Hydraulic fracturing, or fracking, in those wells required the use of 97 billion gallons of water, Ceres found.

“Hydraulic fracturing is increasing competitive pressures for water in some of the country’s most water-stressed and drought-ridden regions,” said Mindy Lubber, president of the Ceres green investors’ network.

Lubber warned that the fracking boom across the US puts the industry on a “collision course” with other water users.

Fracking is the highly controversial process of injecting water, sand, and various chemicals into layers of rock, in hopes of releasing oil and gas deep underground. Fracking in a single well can take millions of gallons of freshwater. Much of the drilling has occurred in areas mired in multi-year droughts.

Half of the 97 billion gallons of water used since 2011 for fracking have gone to wells in Texas, a state in the midst of a severe, years-long drought. Meanwhile, oil and gas production through fracking is on track to double in the state over the next five years, the Guardian reported.

The report also found that rural communities in the Lone Star State are being hit hard by the fracking bonanza occurring especially in the Eagle Ford Shale in south Texas.

“Shale producers are having significant impacts at the county level, especially in smaller rural counties with limited water infrastructure capacity,” the report said. “With water use requirements for shale producers in the Eagle Ford already high and expected to double in the coming 10 years, these rural counties can expect severe water stress challenges in the years ahead.”

Levels of vital aquifers that serve local communities near Eagle Ford have dropped by up to 300 feet in the last few years.

Many small communities in areas of heavy fracking in Texas are in dire need of water, as supplies have run out in some places or will dry up soon in others.
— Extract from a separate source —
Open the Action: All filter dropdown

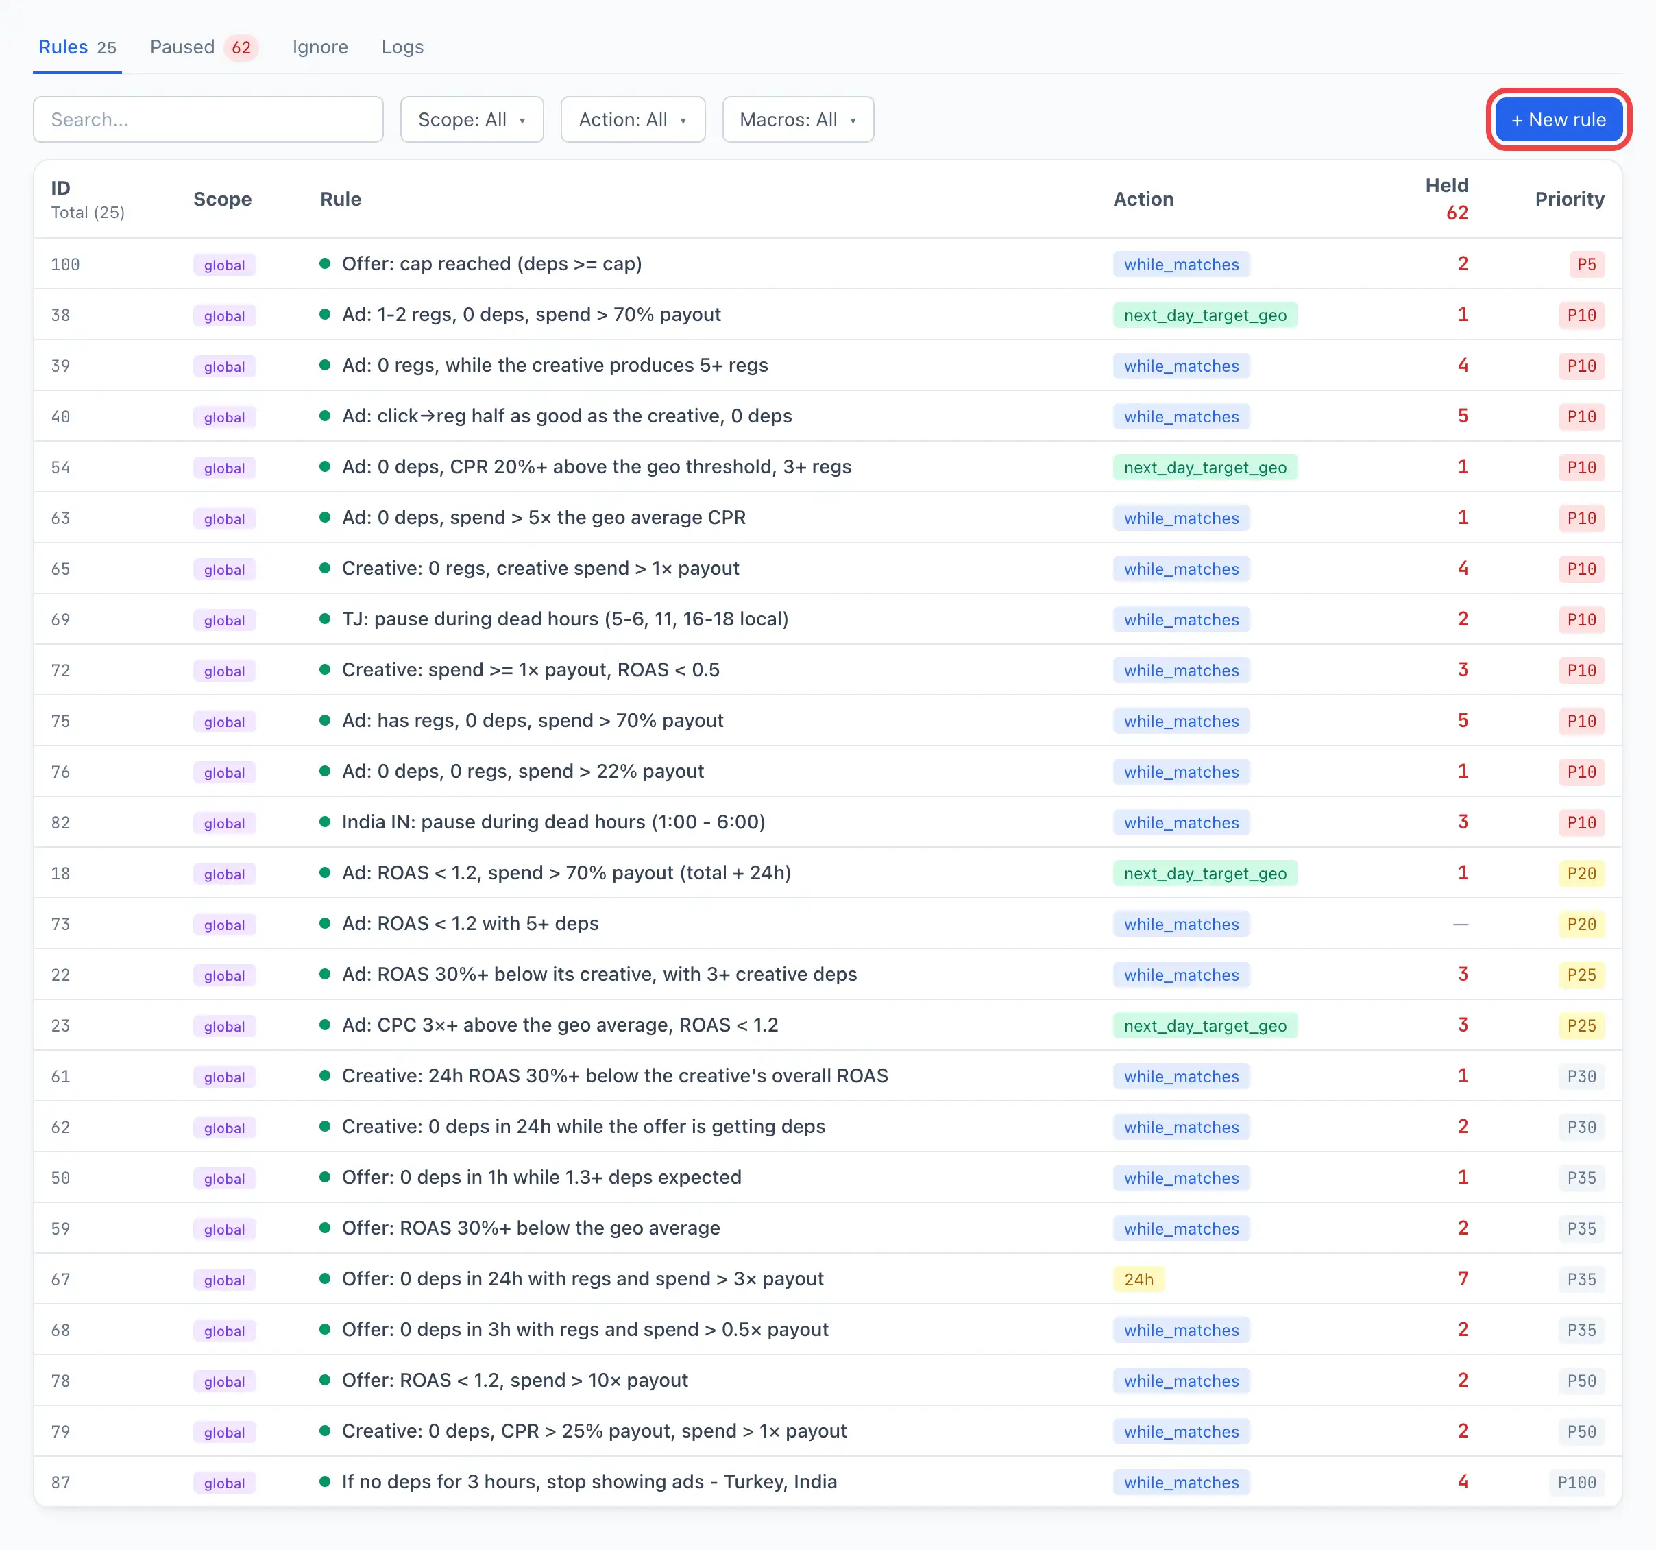pos(632,119)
The Texas Commission on Environmental Quality says 29 communities across the state could run out of water in 90 days, and that many reservoirs in west Texas are at around 25 percent capacity.

In December, the San Antonio Express-News found that fracking was using more water than previously thought. The newspaper reported that in 2012, the industry used around 43,770 acre-feet of water in 3,522 Eagle Ford fracking wells – about the same usage of 153,000 San Antonio households.
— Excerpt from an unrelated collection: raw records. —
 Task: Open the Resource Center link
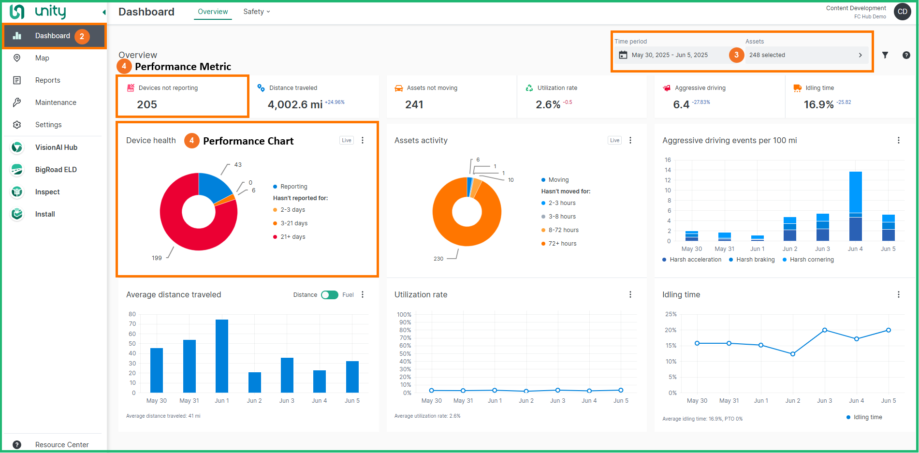(x=61, y=445)
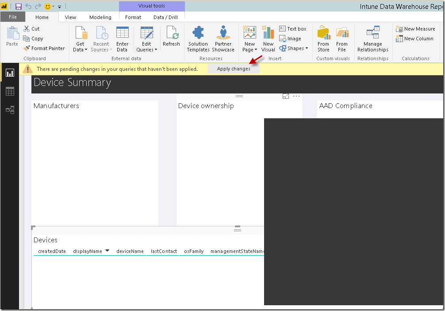Insert a Text box onto the report
Screen dimensions: 445x311
(293, 28)
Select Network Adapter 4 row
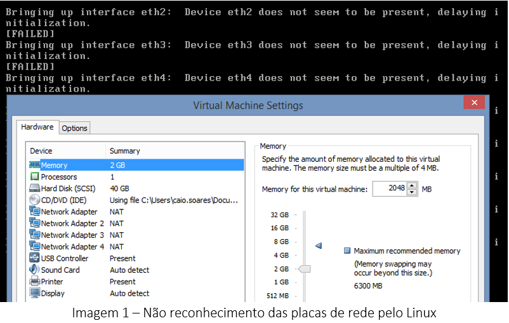The image size is (509, 323). pyautogui.click(x=72, y=247)
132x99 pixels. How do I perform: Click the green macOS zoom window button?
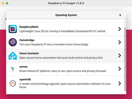point(7,3)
“The oil and gas boom is requiring more water than we have,” Hugh Fitzsimons, a Dimmit County rancher and a director of the Wintergarden Groundwater Conservation District, told the Express-News. “Period.”

A separate study published this week found that the industry does a very poor job recycling fracking water in Texas. Researchers at the University of Texas’ Bureau of Economic Geology found that 92 percent of water used in 2011 to frack Barnett Shale in north central Texas was “consumed,” and not recycled. Only about five percent of all water used for fracking in that area has been reused or recycled in the “past few years.”

Other states do not fare well in the Ceres report, either. In Colorado, 97 percent of wells were in areas strapped for water, as demand for fracking water in the state is expected to double to six billion gallons – twice the annual use of the city of Boulder – by 2015.

In California, 96 percent of new wells were located in areas where competition for water is high. A drought emergency for the entire state – which has traditionally dealt with water-sharing and access problems – was declared last month.

The report found similar high percentages of wells built in other states – such as New Mexico, Utah and Wyoming – where water shortages exist.

“It’s a wake-up call,” said Prof. James Famiglietti, a hydrologist at the University of California, Irvine, according to the Guardian. “We understand as a country that we need more energy but it is time to have a conversation about what impacts there are, and do our best to try to minimize any damage.”